Ressalta-se que, para a definição e elaboração dos formulários de cadastramento dos grupos e sub-itens dos grupos, foram contatados especialistas em cada área, de forma que as informações obtidas são realmente importantes e relevantes para os diversos elementos e atores das cadeias ou arranjos produtivos, futuros usuários do sistema de informação. Esses especialistas representaram suas instituições que atuaram como parceiras no desenvolvimento do projeto, a saber: PEASA/UFCG, SEBRAE/PB, SENAI/FIEP, EMATER/PB, EMEPA/PB, SICTCT/COMPET, SEPLAN/PB, SEPLAN/RN, FEJAL, AMDE/PMCG, entre outras.

O projeto da base de dados conta com a participação de técnicos especializados e analistas de sistemas das instituições parceiras do projeto, que desenharam a arquitetura da mesma utilizando a metodologia da Engenharia de Informações. Após a especificação e o planejamento da base de dados, as diretrizes para a construção do modelo conceitual de dados, a definição da arquitetura tecnológica, o modelo de organização e funcionamento do suporte aos bancos de dados, foram terceirizados à Fundação Parque Tecnológico da Paraíba e ao Departamento de Sistemas de Computação da Universidade Federal de Campina Grande.

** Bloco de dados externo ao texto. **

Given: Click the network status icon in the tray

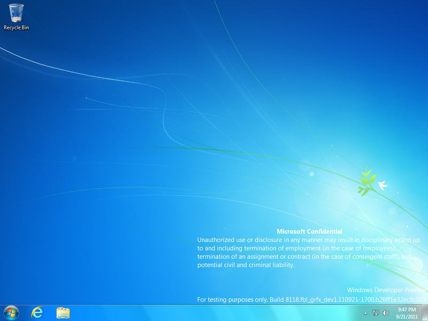Looking at the screenshot, I should point(376,313).
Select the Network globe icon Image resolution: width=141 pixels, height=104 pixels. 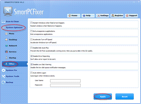6,46
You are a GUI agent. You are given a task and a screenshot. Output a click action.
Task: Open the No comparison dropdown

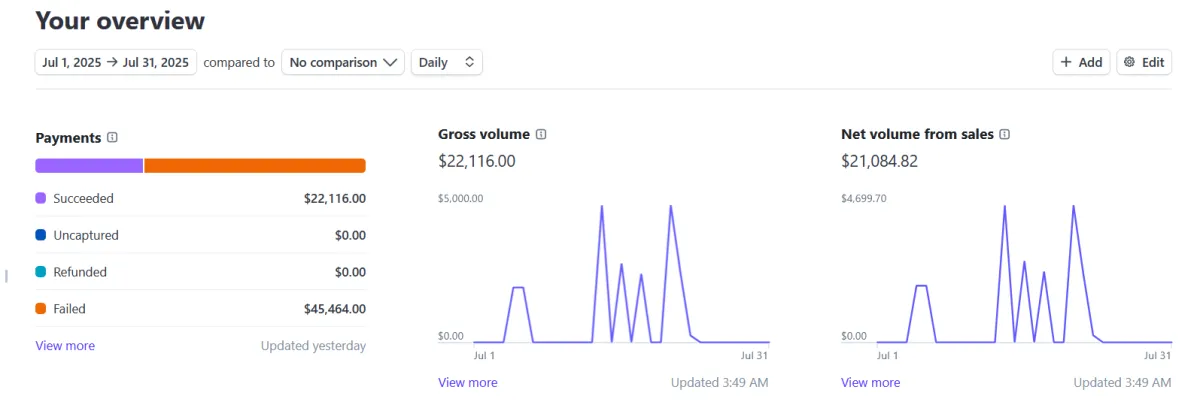coord(342,62)
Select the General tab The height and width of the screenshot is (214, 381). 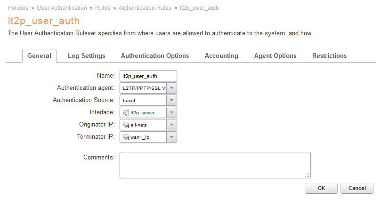(39, 55)
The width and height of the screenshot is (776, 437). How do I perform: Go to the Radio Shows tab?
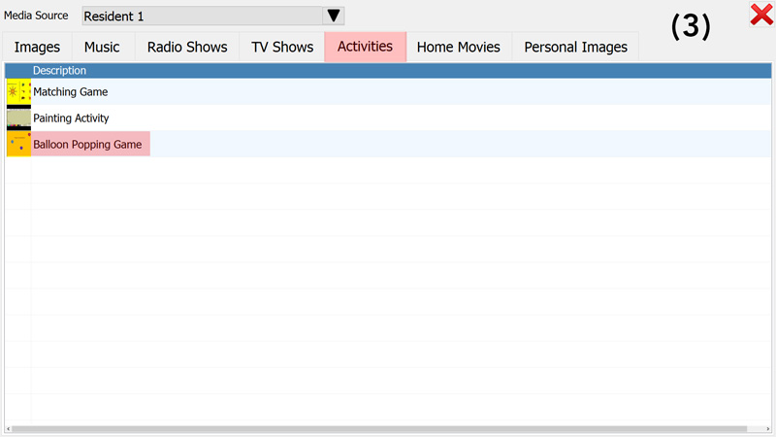187,48
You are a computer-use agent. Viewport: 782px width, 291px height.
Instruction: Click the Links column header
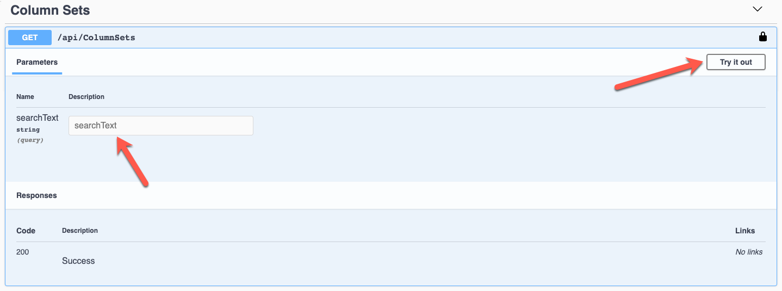745,231
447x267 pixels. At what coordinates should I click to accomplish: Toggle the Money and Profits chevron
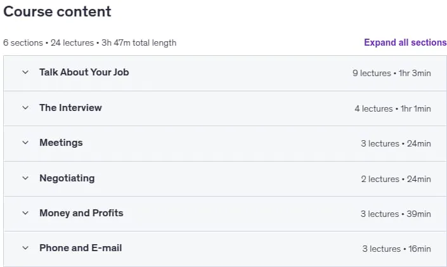(25, 213)
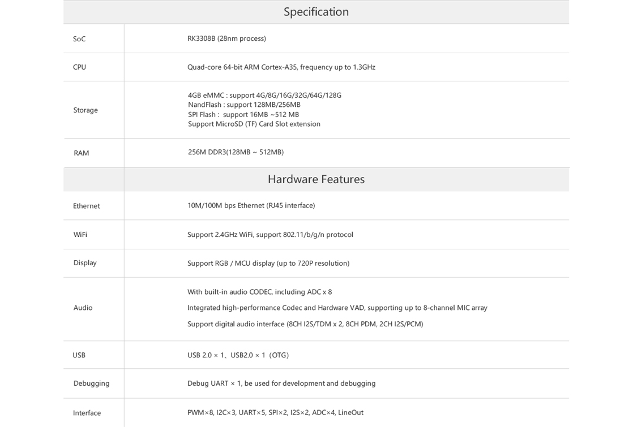Viewport: 633px width, 427px height.
Task: Select the WiFi row label
Action: coord(80,235)
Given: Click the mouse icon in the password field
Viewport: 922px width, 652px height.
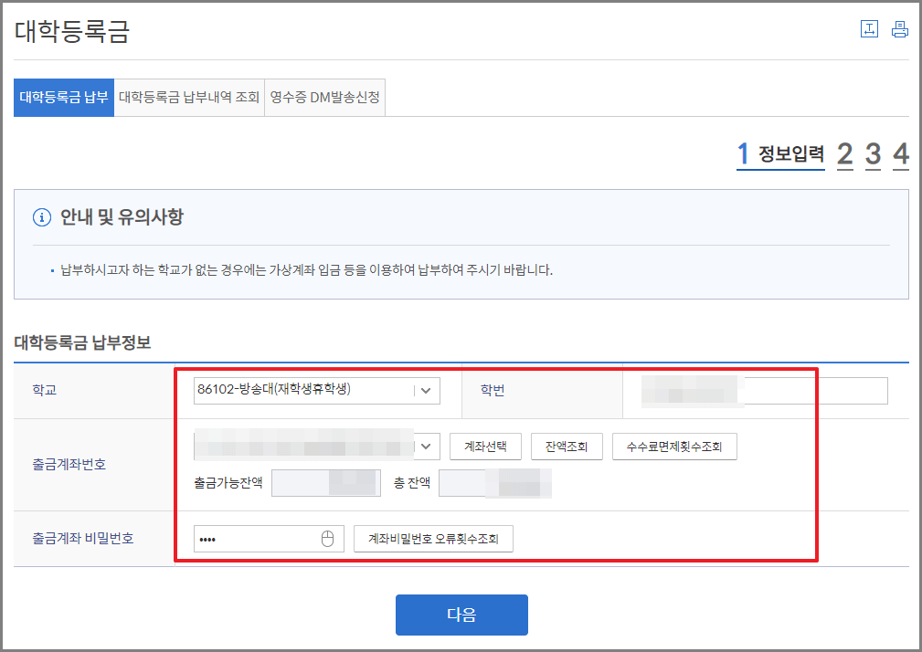Looking at the screenshot, I should point(329,538).
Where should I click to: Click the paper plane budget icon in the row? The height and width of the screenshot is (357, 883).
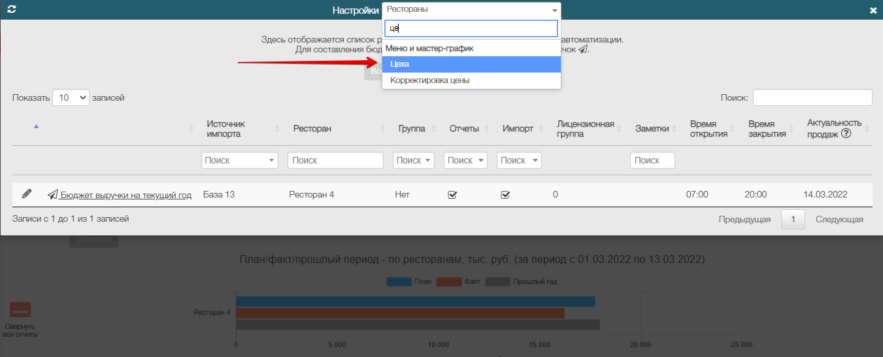(53, 194)
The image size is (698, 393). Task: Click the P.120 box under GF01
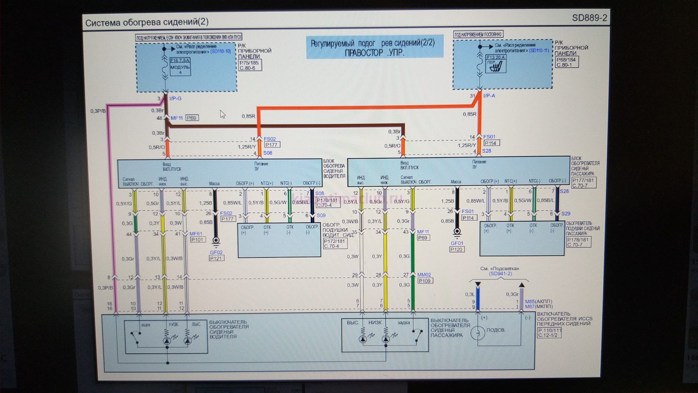[x=457, y=250]
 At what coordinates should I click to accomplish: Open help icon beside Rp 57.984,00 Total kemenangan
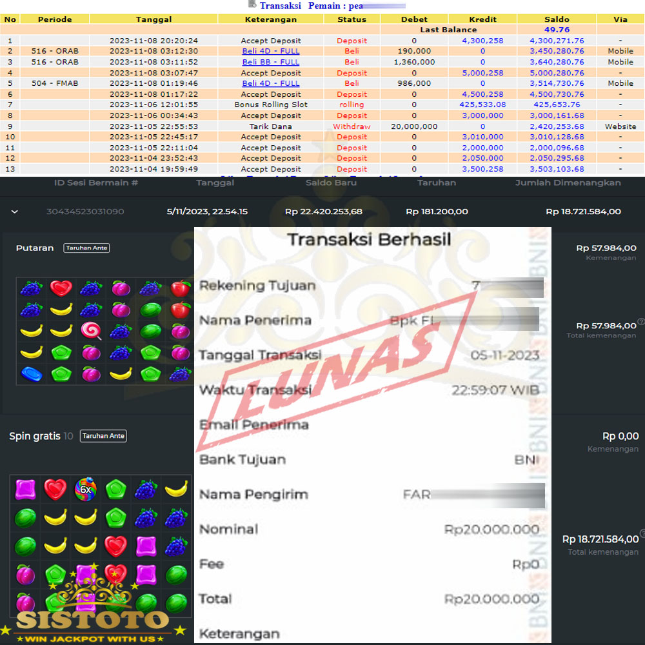click(640, 322)
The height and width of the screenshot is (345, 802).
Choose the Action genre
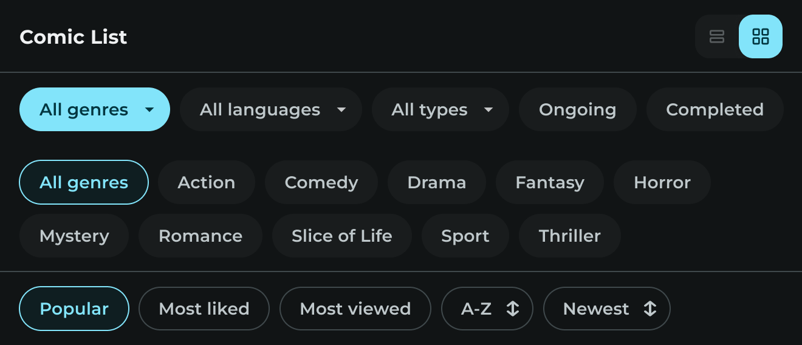tap(207, 182)
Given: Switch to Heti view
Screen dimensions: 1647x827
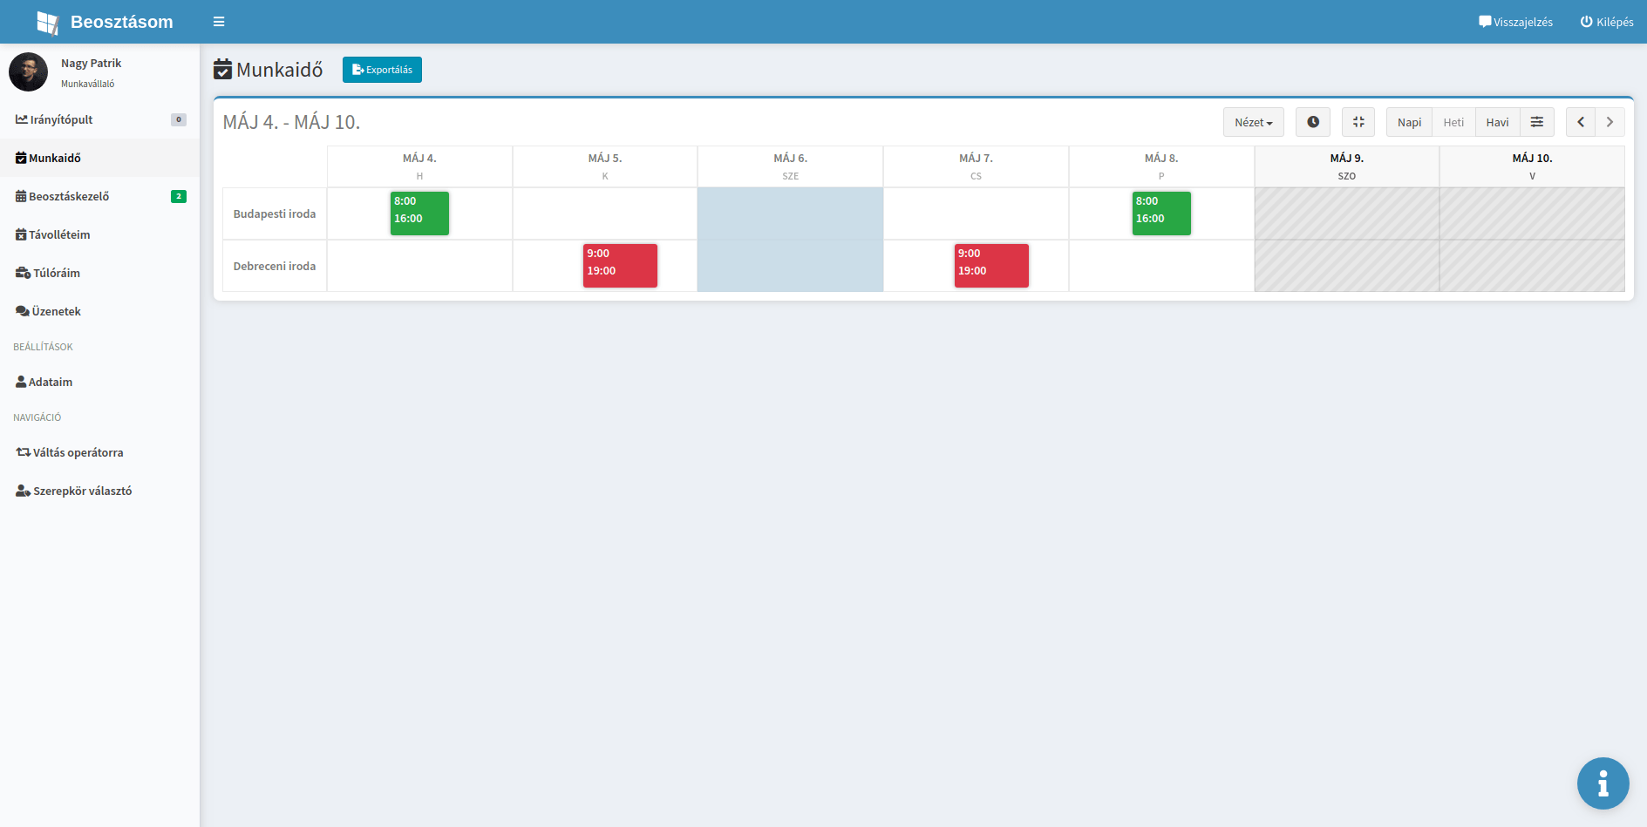Looking at the screenshot, I should [x=1453, y=122].
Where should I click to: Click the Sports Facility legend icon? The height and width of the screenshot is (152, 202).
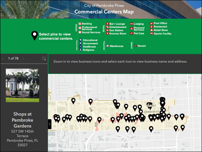pos(152,33)
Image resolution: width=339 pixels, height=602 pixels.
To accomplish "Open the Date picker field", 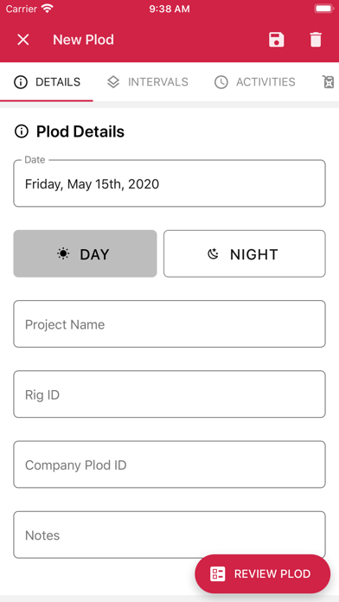I will point(170,183).
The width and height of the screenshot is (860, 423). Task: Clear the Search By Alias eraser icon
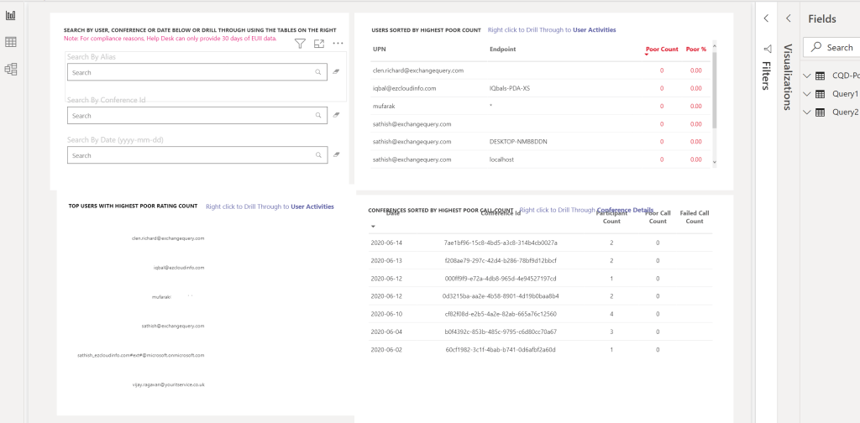pyautogui.click(x=336, y=73)
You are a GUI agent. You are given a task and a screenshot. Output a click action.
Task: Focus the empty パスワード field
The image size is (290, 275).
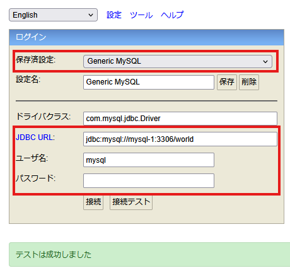click(x=149, y=180)
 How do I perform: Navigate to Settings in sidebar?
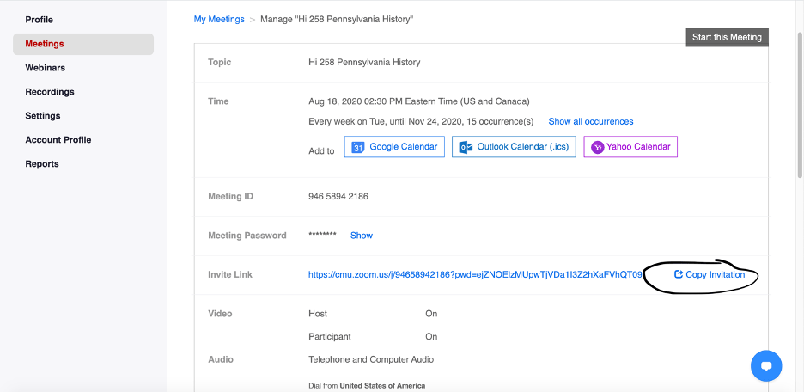coord(43,116)
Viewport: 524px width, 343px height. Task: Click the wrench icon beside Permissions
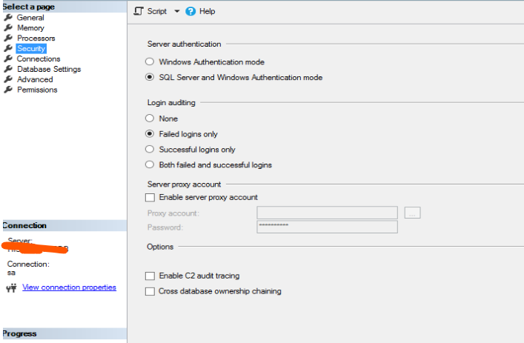click(x=8, y=90)
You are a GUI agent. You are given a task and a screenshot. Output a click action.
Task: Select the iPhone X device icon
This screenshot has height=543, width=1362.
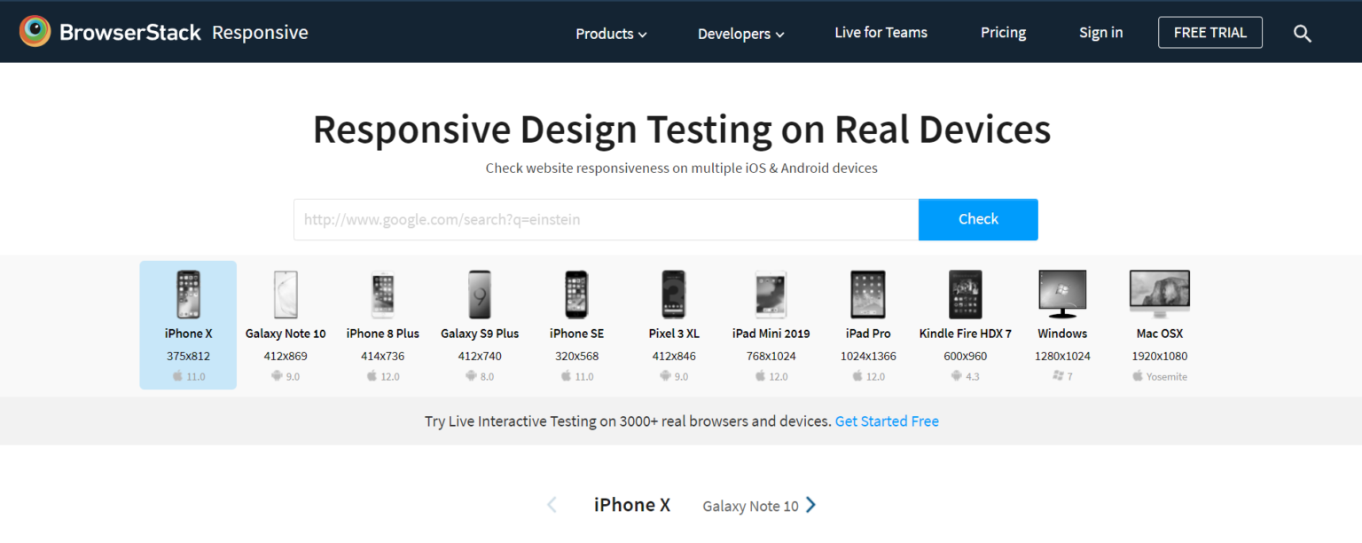(x=188, y=295)
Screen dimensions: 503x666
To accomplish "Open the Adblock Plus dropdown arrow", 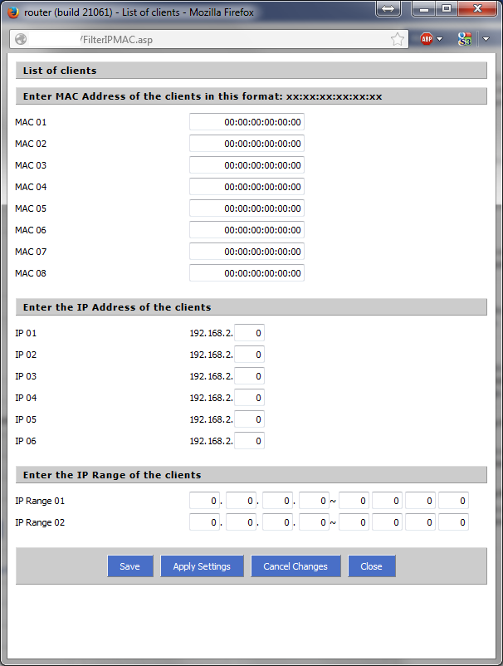I will click(x=440, y=39).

Povoamento do Sistema de Informação
Para a obtenção e alimentação da informação disponibilizada nas bases de dados do Portal CENINSA, foi solicitado o apoio de técnicos especialistas em agronegócio das instituições parceiras do Projeto, tais como: SUDENE, ABIPTI, Institutos de P&D/Ne, Empresas Estaduais de Assistência Técnica Rural, Universidades da Região, Empresas Estaduais de Pesquisa Agro-Pecuária, Unidades da EMBRAPA, Unidades do INCRA, Unidades do IBAMA, Superintendências Estaduais de Políticas Fundiárias, Centrais Estaduais de Distribuição de Produtos Agropecuários, Sistemas das Federações das Indústrias dos Estados (FI/IEL/SENAI/SESI), Conselhos Municipais de Agricultura, Sindicatos de Trabalhadores Rurais, Cooperativas de Produtores Rurais, Federação dos Trabalhadores da Agricultura, CONTAG, CNA, CNI, ABAG, entre outras.

Além disso, o sistema estará sendo amplamente divulgado junto aos setores produtivos das cadeias e clusters estudados e implementados, para que empresas dos grupos principais fornecedoras de matéria-prima, de insumos, empresas produtoras, processadoras, distribuidoras, varejistas, consumidores, além de todas as empresas e instituições dos grupos periféricos possam se cadastrar e usufruir um sistema de negócios business-to-business, ou seja, bolsas ou centrais eletrônicas de compra e venda de mercadorias e serviços tecnológicos entre os diversos elos das principais cadeias ou dos complexos produtivos dos clusters prioritários da região Nordeste.

 

CENINSA - Central de Informações para Sistemas Agroindustriais.